Rationalised GST rates key for jobs and growth
On July 1, 2017, the Indian government took a huge step forward by introducing Goods and Services Tax (GST), replacing a fragmented tax system with a unified one. Since then, the government has focused on improving GST efficiency to boost India’s economic growth. The key challenge now is sustaining this positive momentum.Union finance minister Nirmala Sitharaman has advocated for tax simplification and tech-enabled reforms. In September, she highlighted efforts to streamline litigation with the setting of GST Appellate Tribunal and using artificial intelligence (AI) to enhance the tax system and ease of doing business.
Towards simplification and ease of doing business
In this context, it will be pertinent to analyse the recent recommendation of the Group of Ministers (GoM) on GST rate rationalisation.
Take the case of the proposal to introduce a new fifth GST slab of 35% for products like aerated beverages and tobacco, which may boost revenue but could also impact livelihoods and fuel illicit trade.
It would be useful to analyse the aerated beverages industry, which is constrained by a tax structure that hinders growth, innovation, and employment potential. India has one of the highest tax rates for carbonated soft drinks (CSDs), while over 90% of countries taxing sugar-sweetened beverages (SSBs) have much lower rates. Moreover, the high tax burden is applied regardless of sugar content, while the World Health Organization (WHO) and World Bank recommend fiscal measures to incentivise healthier product formulations, including layered taxation based on sugar content.
In case of the tobacco sector, India today has become the fourth-largest illicit market in the world because of huge tax arbitrage and the fact that according to WHO reports, legal Indian cigarettes are the most unaffordable in the world when measured against the paying capacity of consumers. The key question here is whether the increase in revenue from an increase in taxes will be sufficient to cover the tax losses due to the surge in smuggled goods.
Despite being a major producer of fruits like mango, banana, and guava as well as sugar, India’s potential in the CSD sector remains underutilised, with local resources not being maximised. This underdevelopment limits the sector’s ability to attract investment or create jobs, particularly in Tier 2 and 3 cities. A recent study highlighted the sector’s significant potential for job creation across the supply chain, contributing approximately `79,160 crore to the economy and creating approximately `6.91 lakh jobs in 2018-19.
In India, the tobacco economy supports 4.57 crore livelihoods, with 70% of employment tied to agriculture. In addition to this 4.57 crore, millions more depend on tobacco for income through packaging, warehousing, and related sectors. According to reports, from 2013-2023, the decline in tobacco production resulted in a loss of 23.8 crore man-days of employment.
Secondly, the GoM recommendations included changes to the GST structure for 148 items, with a tiered approach. Goods costing up to `1,500 would be taxed at 5%, goods priced between `1,500 and `10,000 would be taxed at 18%, and goods above `10,000 would be taxed at 28%.

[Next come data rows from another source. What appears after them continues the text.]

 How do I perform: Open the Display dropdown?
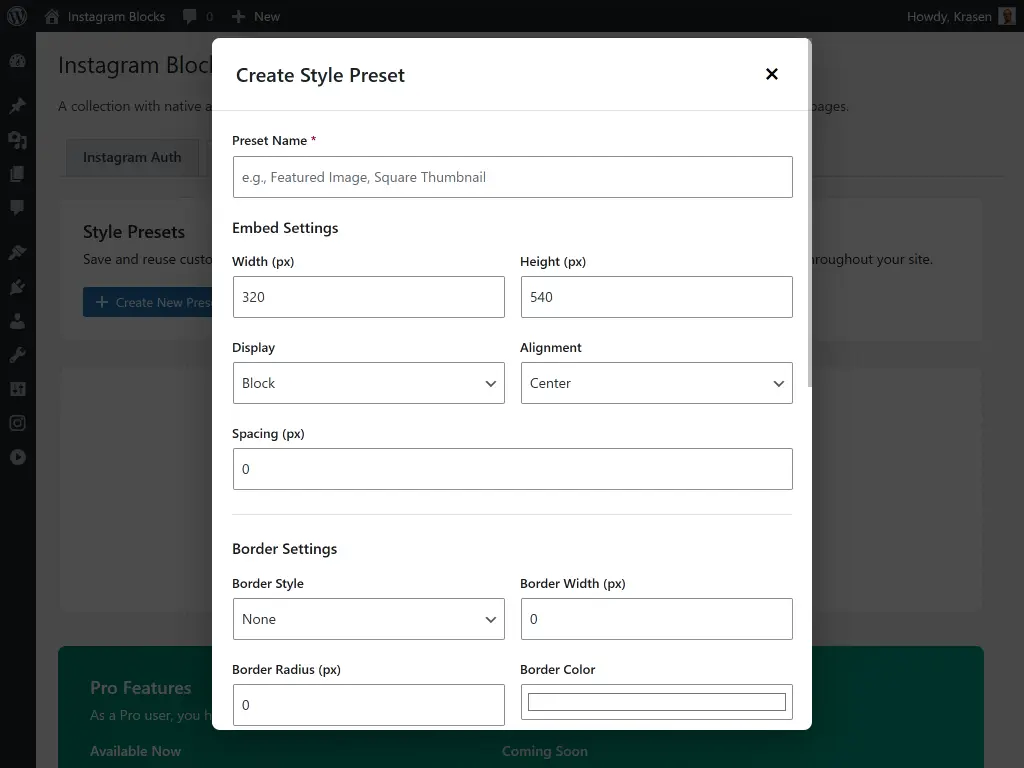click(x=368, y=383)
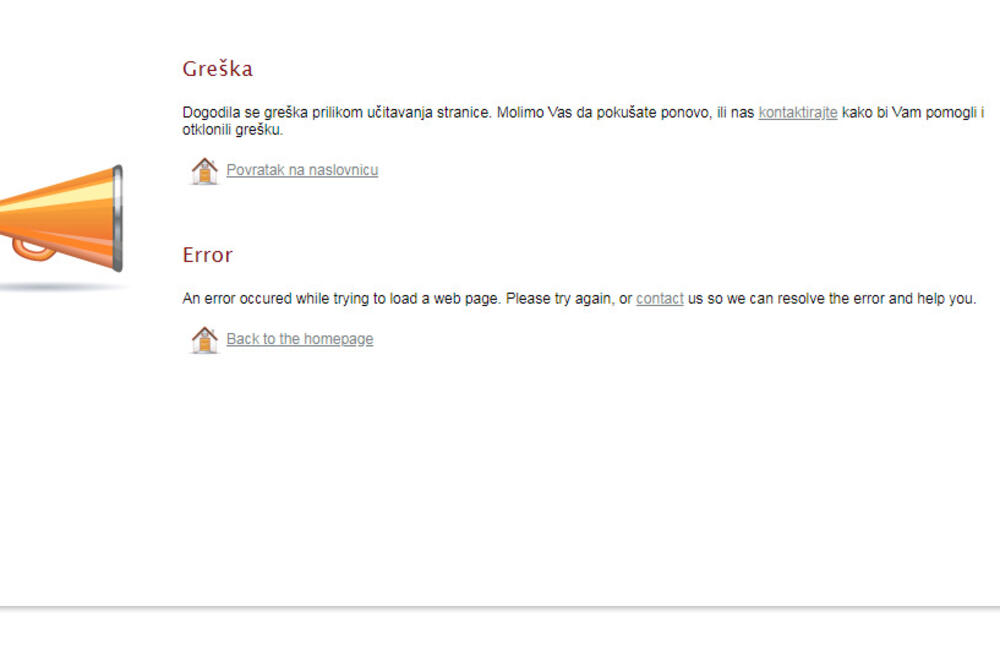Image resolution: width=1000 pixels, height=666 pixels.
Task: Click the Greška heading
Action: pyautogui.click(x=217, y=68)
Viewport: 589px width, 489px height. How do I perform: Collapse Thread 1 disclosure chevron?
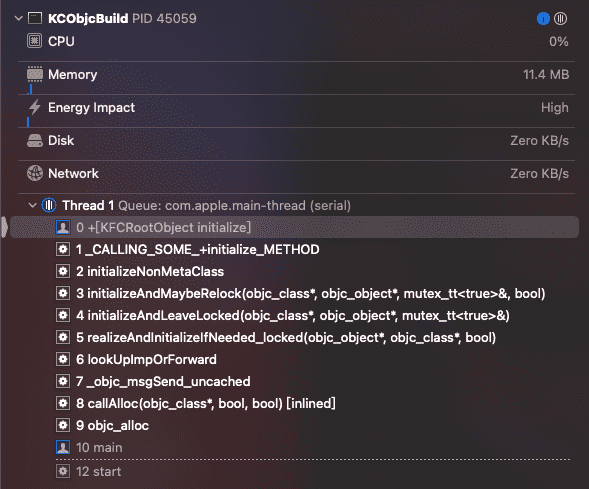pos(33,205)
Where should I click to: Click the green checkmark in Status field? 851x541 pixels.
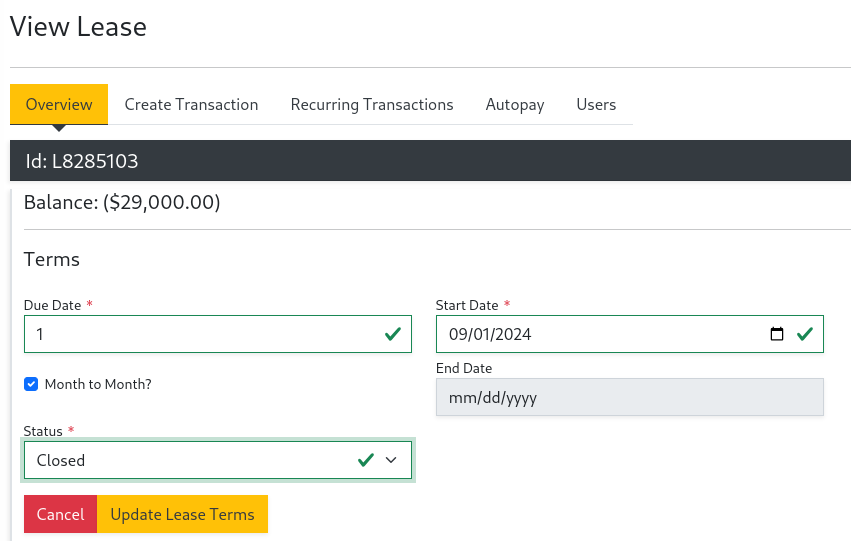click(366, 460)
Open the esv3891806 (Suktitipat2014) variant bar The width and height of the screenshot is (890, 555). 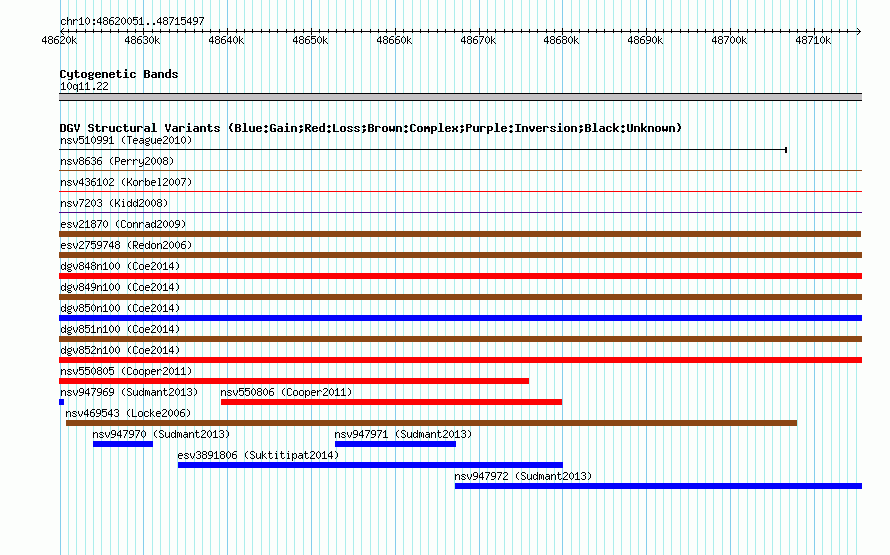click(370, 465)
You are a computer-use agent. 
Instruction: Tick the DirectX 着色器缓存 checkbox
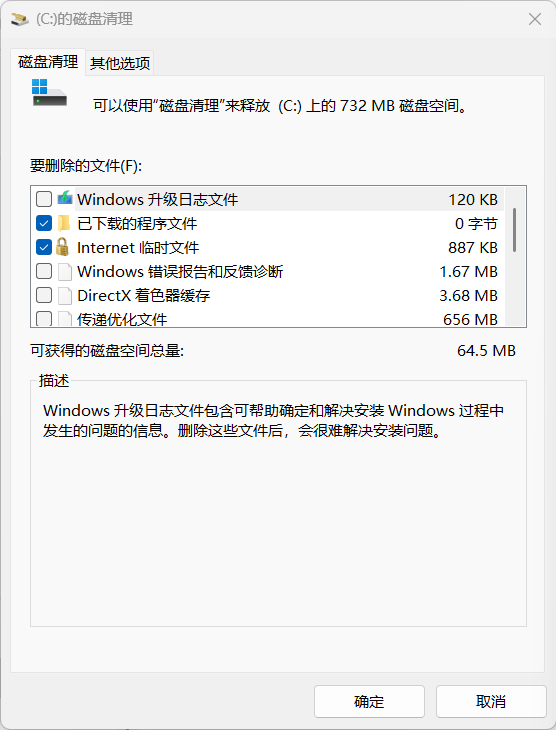click(x=44, y=296)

A typical retailer stocks garments at various price points to cater to various customer demands. Now, will it not make his billing process more complex and put an administrative burden due to the tiered GST structure?
International Impact
Another aspect is the role of HSN (Harmonised System of Nomenclature) codes in GST. These codes classify goods internationally, facilitating trade and standardising goods classification under GST. However, India’s multi-tiered GST on the same goods can complicate cross-border transactions, making international trade more challenging for both Indian and foreign businesses.
Overall, the GoM recommendations will impact the ease of doing business in India, a process the government has been working to improve, as seen in efforts to reduce compliance burdens and initiatives like the National Single Window System (NSWS).
In its latest ‘Trade Watch’ report, NITI Aayog emphasised that India could benefit more from the ‘China Plus One’ strategy adopted by multinational companies. BVR Subrahmanyam, CEO of NITI Aayog, noted that the trade policies under US President-elect Donald Trump present opportunities, saying, “We are the man at first slip. The ball is coming in our direction. Whether we hold the catch or drop it is for us to decide…there will be a massive boom due to trade diversion.” A streamlined GST could be the perfect pitch to create more opportunities for success.
Tax rate fluctuations are often detrimental to business, forcing companies to adjust their models, which can hinder industry growth, particularly in emerging sectors. For example, the legal gaming industry has been affected by the 28% GST on total player deposits. According to an E&Y insight article, this high tax rate, one of the highest globally, has hindered the sector’s growth potential.
The government is actively reforming GST to support growth amid changing dynamics. Rate changes must boost public revenue while enabling businesses to invest and create jobs. A balanced, flexible approach will ensure consistent growth and ease of doing business, positioning India for success in 2025 and beyond.